Why Your HydroFlask Won’t Save the Planet: Conquering Corporate Polluters

By December 1, 2019 No Comments

Katarzyna Skiba


“It comes down, I think, to us taking responsibility for the personal choices in our everyday lives. That’s all any of us can be expected to do.” 

This is how David Attenborough ends his award-winning documentary on pollution, Blue Planet II, by calling on the individual viewer to examine their own choices and do what they can to save the planet. He is not the only one who shares this sentiment: anti-plastic-straw campaigns, reusable water bottles and disposable coffee cups made out of recycled materials have taken the world by storm. And, at the end of the day, isn’t that all we can do, to change our own habits and hope they catch on? 

No, it isn’t. Although individual consumption habits have an effect on the worldwide level of pollution, these eco-friendly habits are frankly not making a dent in comparison to the hole being dug by corporate polluters. According to this year’s Carbon Majors Report, as few as “100 companies have been responsible for more than 70% of the world’s carbon emissions since 1988” (Carbon Majors Report). Adding to that, unfortunately, individual action is not holding these companies accountable. In fact, according to a study published in the leading journal Nature, even if every individual were to adopt environmentally friendly practices, “committed emissions from existing energy infrastructure” would make the 1.5-degree climate target completely impossible (Nature). No amount of individual action, no matter how well-intentioned, can counteract the magnitude of corporate and industrial damage. 

This “mistaken belief that a better form of consumerism will save the planet” allows corporations to continue to exert the massive levels of political and economic power, all the while maintaining that they will work towards the future goals of becoming more sustainable producers (George Monbiot). For example, Shell, one of the world’s top polluters launched a recent publicity campaign focusing on investing in the expansion of environmentally friendly business practices. Even so, in 2018, Shell invested $25 billion in oil and gas (The Guardian). “Better” consumerism has an impact, but for corporations, it only serves as a means for rebranding; they can brand themselves as “moving towards environmentalism” and continue to wreak havoc on the planet in the meantime. 

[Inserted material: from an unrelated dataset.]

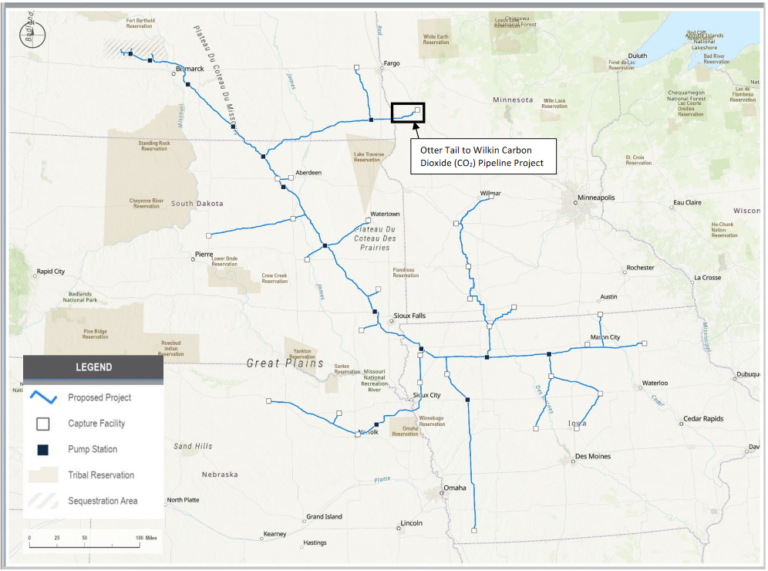The height and width of the screenshot is (571, 768).
Task: Click the LEGEND header bar
Action: pyautogui.click(x=93, y=367)
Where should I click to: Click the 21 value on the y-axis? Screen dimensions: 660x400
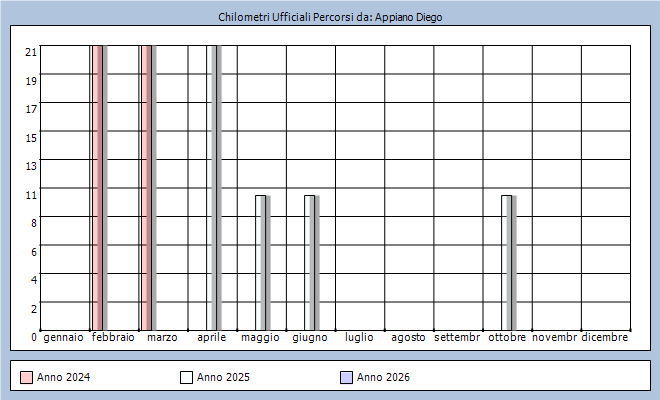pyautogui.click(x=31, y=52)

Corporations will always value short-term profits over long-term environmental action, and they have used any means necessary to protect themselves from growing public concern. Leading oil company ExxonMobil, for instance, has paid 124 organizations – including websites, lobby groups,  academic bodies, and even citizens’ organizations – to spread climate skeptic arguments (The Guardian). Companies are not afraid to use any means necessary to protect themselves, so why are we so hesitant to take action against them? 

But there are still some things that we can do. According to Extinction Rebellion founder Roger Hallam in his book “Common Sense for the 21st Century,” as summarized by George Monbiot of The Guardian, “gradualist campaigns making small demands cannot prevent the gathering catastrophes of climate and ecological breakdown” (George Monbiot). Mass mobilization is needed in order to counter corporations, and widespread demands must be made. Structural problems require radical solutions in order to dismantle the structures allowing this to continue. 

As expressed by Monbiot: “Eco-consumerism may expiate your guilt. But it is only mass movements that have the power to alter the trajectory of the climate crisis” (Monbiot). As the threats of climate change continue to rear their ugly heads, we must fight back against its main perpetrators rather than blaming ourselves.